### EXERCISE DESCRIPTION
Pick out every line in the entries below that contains the word "Cookies", and copy each one. Case counts.

### PROVIDED ENTRIES

|---|

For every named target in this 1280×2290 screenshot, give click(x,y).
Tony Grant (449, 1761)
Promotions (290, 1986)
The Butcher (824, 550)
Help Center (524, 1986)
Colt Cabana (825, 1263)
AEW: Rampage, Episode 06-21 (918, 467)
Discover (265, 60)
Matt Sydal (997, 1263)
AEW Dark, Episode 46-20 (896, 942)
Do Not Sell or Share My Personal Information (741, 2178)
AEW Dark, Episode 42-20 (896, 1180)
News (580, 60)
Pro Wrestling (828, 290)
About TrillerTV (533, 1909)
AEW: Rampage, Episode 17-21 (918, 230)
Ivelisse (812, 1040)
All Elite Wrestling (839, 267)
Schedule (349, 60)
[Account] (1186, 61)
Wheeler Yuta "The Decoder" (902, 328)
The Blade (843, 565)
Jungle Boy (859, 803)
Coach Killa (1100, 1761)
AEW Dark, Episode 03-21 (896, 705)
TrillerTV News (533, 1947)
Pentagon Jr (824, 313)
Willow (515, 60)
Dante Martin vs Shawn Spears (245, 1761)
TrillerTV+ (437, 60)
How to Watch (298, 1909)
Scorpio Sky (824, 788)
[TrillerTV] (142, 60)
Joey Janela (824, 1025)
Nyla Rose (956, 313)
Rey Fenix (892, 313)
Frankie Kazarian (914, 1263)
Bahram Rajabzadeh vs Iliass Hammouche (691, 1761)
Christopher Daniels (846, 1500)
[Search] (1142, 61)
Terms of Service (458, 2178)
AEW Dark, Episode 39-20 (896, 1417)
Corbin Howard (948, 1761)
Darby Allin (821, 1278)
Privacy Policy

|---|

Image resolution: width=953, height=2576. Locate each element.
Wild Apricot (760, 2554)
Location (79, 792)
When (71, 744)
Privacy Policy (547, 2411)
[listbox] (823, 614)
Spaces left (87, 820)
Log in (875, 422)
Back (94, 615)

|---|

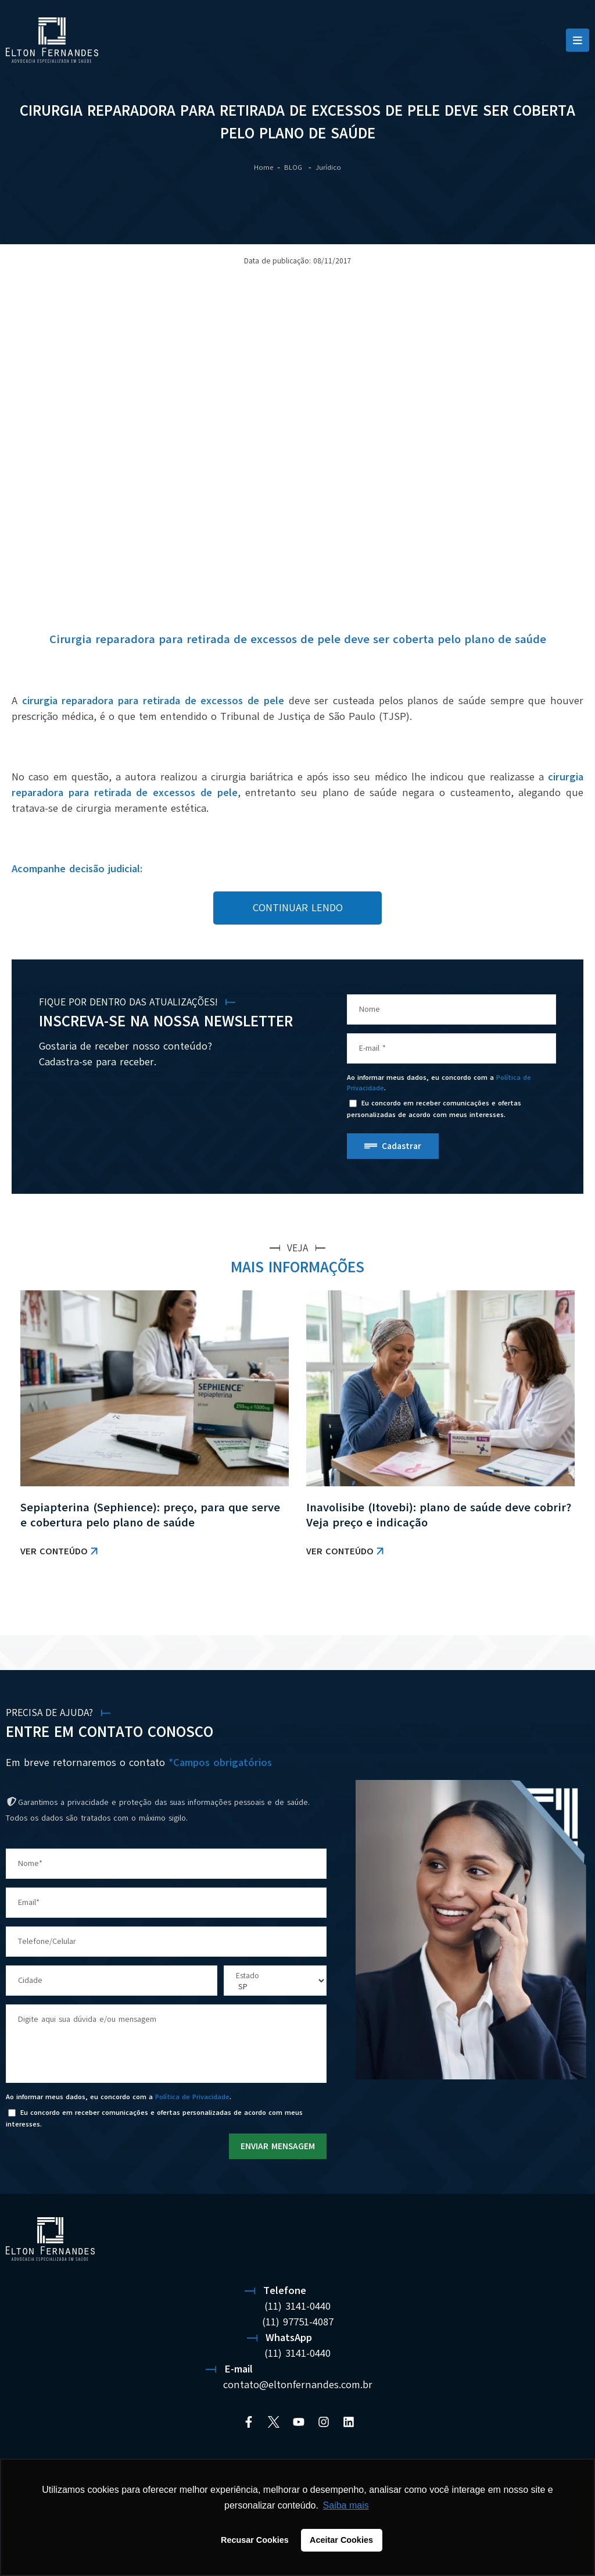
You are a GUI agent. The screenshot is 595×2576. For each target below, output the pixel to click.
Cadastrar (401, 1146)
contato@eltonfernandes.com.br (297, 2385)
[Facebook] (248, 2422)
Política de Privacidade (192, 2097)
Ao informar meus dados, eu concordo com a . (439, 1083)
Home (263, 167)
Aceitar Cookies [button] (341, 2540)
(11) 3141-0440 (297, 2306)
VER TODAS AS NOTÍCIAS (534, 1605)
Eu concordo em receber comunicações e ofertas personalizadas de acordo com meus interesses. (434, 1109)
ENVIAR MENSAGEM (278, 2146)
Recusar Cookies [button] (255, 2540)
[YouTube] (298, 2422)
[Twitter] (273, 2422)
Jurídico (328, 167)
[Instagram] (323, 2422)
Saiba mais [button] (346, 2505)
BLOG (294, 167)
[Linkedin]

|---|

### CORRECT OUTPUT
Aceitar Cookies [button] (341, 2540)
Recusar Cookies [button] (255, 2540)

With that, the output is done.